After being released from Wimbledon at the end of the season, Gore signed for Barnet permanently on a one-year contract, and was a member of their Conference-winning side in the 2004–05 campaign. He was released at the end of the season, signing for Stevenage Borough, but played just three games before being released.

Gore then moved onto several clubs, playing for Conference South clubs Havant & Waterlooville and Maidenhead United, as well as Isthmian Premier side East Thurrock United. Whilst at Maidenhead, BBC London's Non League Show nominated Gore as one of the four best goalkeepers playing in non-league football.

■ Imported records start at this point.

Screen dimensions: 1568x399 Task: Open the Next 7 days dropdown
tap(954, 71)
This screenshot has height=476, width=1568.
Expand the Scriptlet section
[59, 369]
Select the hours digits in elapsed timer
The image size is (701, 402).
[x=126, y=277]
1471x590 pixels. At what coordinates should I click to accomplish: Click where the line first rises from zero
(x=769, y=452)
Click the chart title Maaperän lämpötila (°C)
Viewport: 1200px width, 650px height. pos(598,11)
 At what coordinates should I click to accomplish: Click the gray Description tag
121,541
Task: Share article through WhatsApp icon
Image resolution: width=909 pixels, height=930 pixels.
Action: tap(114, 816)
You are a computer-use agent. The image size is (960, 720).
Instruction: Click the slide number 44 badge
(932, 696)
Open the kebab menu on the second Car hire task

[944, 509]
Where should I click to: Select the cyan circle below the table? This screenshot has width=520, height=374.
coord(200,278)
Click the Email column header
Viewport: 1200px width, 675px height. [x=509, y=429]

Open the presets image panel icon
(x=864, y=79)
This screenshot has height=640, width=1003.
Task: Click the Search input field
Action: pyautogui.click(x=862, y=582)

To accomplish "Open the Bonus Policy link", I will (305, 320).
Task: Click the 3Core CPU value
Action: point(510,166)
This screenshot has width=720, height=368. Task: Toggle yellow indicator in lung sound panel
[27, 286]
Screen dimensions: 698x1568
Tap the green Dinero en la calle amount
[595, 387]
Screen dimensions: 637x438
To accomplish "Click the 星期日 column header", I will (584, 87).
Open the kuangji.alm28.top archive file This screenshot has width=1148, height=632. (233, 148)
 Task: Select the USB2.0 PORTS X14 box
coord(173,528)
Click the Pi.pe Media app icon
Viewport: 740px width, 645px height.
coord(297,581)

After turning down a new contract at Maidenhead in the summer of 2009, Gore was offered a trial with Conference side Luton Town by manager Mick Harford, who was a coach at Wimbledon at the time Gore was on the fringes of the first-team. He signed an initial one-month contract with Luton on 7 August, acting as an understudy to Mark Tyler. In September 2009, his contract was extended on a month-by-month basis, before signing until the end of the season on 15 January 2010. He made his debut for Luton in the FA Cup in a 3–3 draw with Rochdale on 7 November 2009, and kept a clean sheet in a 2–0 replay victory four days later. A single substitute league appearance followed on 30 January, though he failed to break into the first-team any further and was released from his contract on 7 May 2010.

In the Summer of 2010, he signed for Chesham United of the Southern Premier League. In August 2015, Gore signed on dual-registration with Conference South side Wealdstone. After only one appearance, Gore was recalled to Chesham but then shortly after, another loan spell at this time Hungerford. After returning and cementing his place, Gore played his part in an historic Fa Cup 1st round victory over League Two side Bristol Rovers before finally going on to lose to Bradford in the second round.

In July 2016 and after making more than 300 appearances for Chesham, Gore then signed for Wingate & Finchley of the Isthmian League Premier.

After four years with Wingate, Gore signed for Cheshunt.